PF aponta envolvimento direto de Bolsonaro em tentativa de golpe e "pleno conhecimento" de plano para matar Lula

Por Ricardo Brito

BRASÍLIA (Reuters) - A Polícia Federal apontou o envolvimento direto de Jair Bolsonaro em uma tentativa de golpe de Estado para permanecer no poder após perder a eleição de 2022, e disse que o ex-presidente tinha "pleno conhecimento" de um plano para matar o então presidente eleito Luiz Inácio Lula da Silva, segundo relatório final de investigação da PF divulgado nesta terça-feira.

"Bolsonaro efetivamente planejou, dirigiu e executou, de forma coordenada com os demais integrantes do grupo desde (pelo menos) o ano de 2019, atos concretos que objetivavam a abolição do Estado Democrático de Direito, com a sua permanência no cargo de Presidente da República Federativa do Brasil", disse a PF no documento, que foi tornado público pelo Supremo Tribunal Federal (STF).

O relatório afirma que o golpe de Estado só não se consumou por circunstâncias alheias à vontade de Bolsonaro, "como a resistência dos comandantes da Aeronáutica, tenente-brigadeiro Baptista Junior, e do Exército, general Freire Gomes, e da maioria do Alto Comando, que permaneceram fiéis à defesa do Estado Democrático de Direito, não dando o suporte armado para que o então presidente da República consumasse o golpe de Estado".

O então comandante da Marinha, Almir Garnier, por outro lado, se colocou à disposição para levar adiante o planejado golpe, segundo a PF.

Segundo o relatório, um encontro com os chefes das Forças foi convocado por Bolsonaro no dia 7 de dezembro de 2022, com a presença do então ministro da Defesa, general Paulo Sérgio Nogueira, no Palácio da Alvorada, com o objetivo de apresentar uma minuta presidencial para que aderissem ao plano de golpe.

Bolsonaro foi indiciado na semana passada com mais 36 pessoas -- incluindo Garnier, Paulo Sérgio e outros ex-ministros do governo -- pelos crimes de tentativa de golpe de Estado, abolição violenta do Estado de Direito e organização criminosa.

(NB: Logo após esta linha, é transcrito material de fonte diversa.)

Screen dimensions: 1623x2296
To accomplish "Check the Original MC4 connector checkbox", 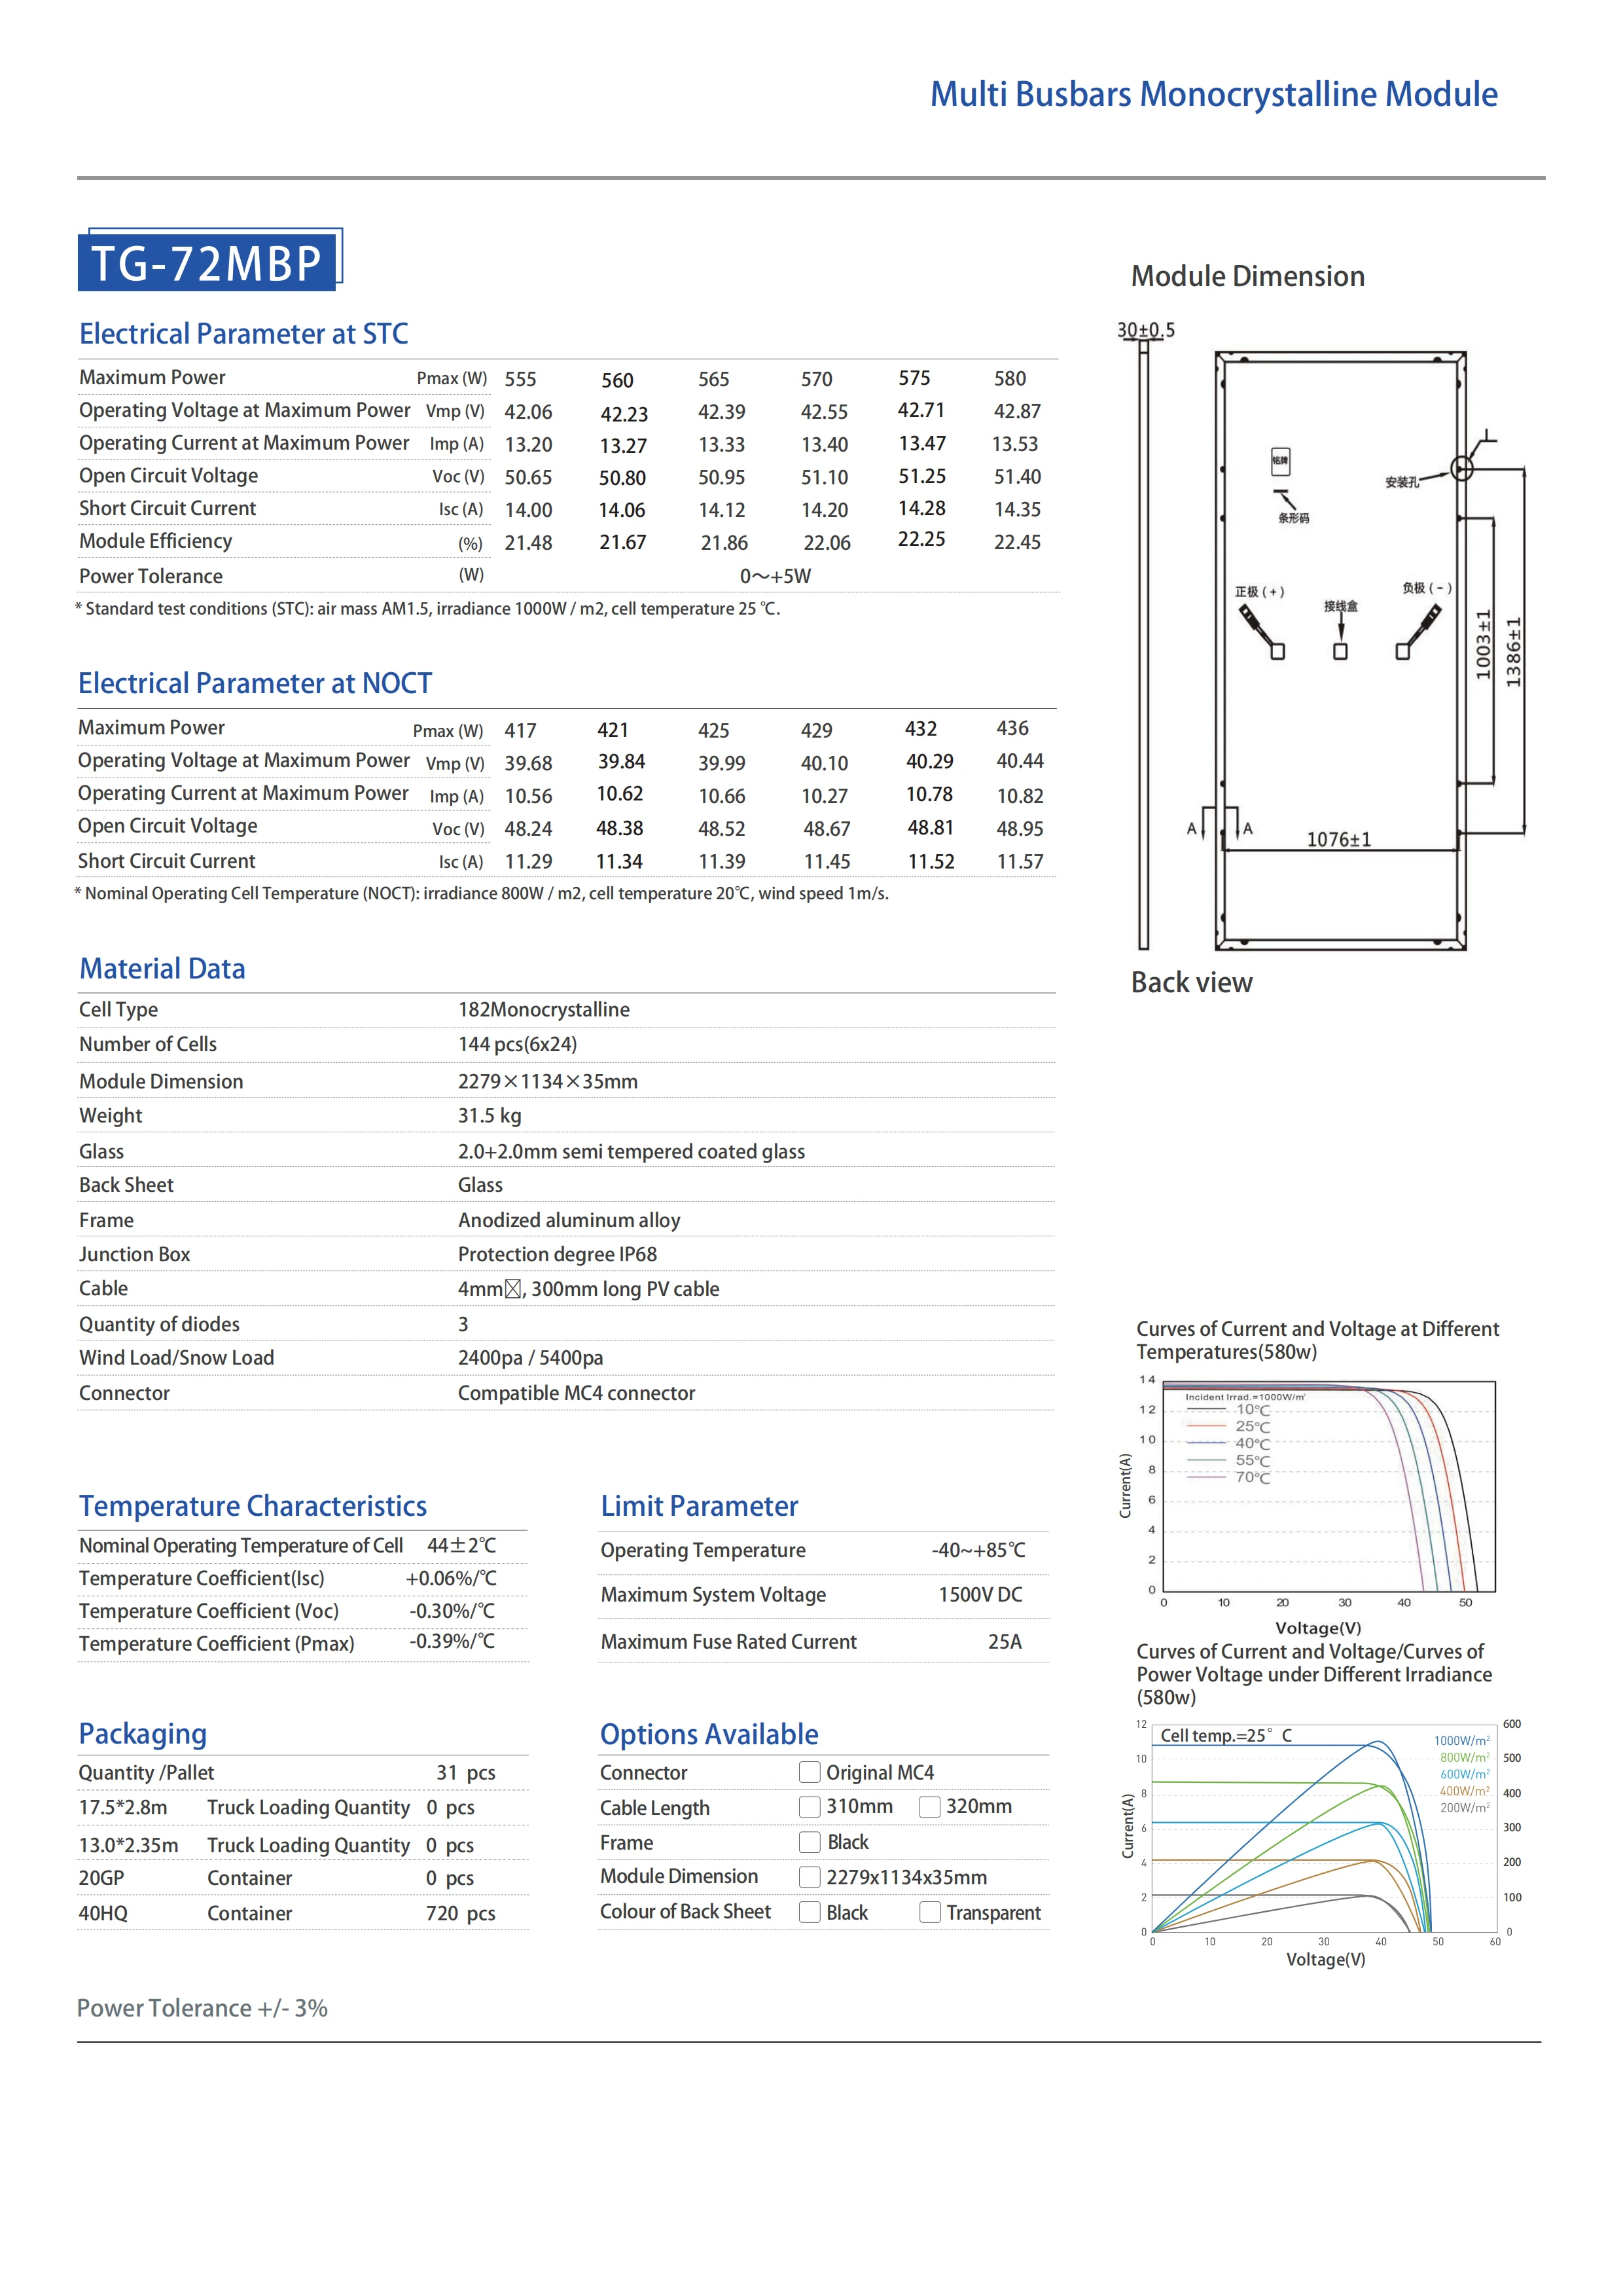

Bolsonaro nega ter cometido qualquer crime e disse na segunda-feira que nunca discutiu golpe “com ninguém”. Procurada nesta terça após a divulgação do relatório da PF, a defesa do ex-presidente disse que ainda estava lendo o documento para então se pronunciar.

As defesas de Garnier e de Paulo Sérgio não responderam a pedidos de comentário de imediato.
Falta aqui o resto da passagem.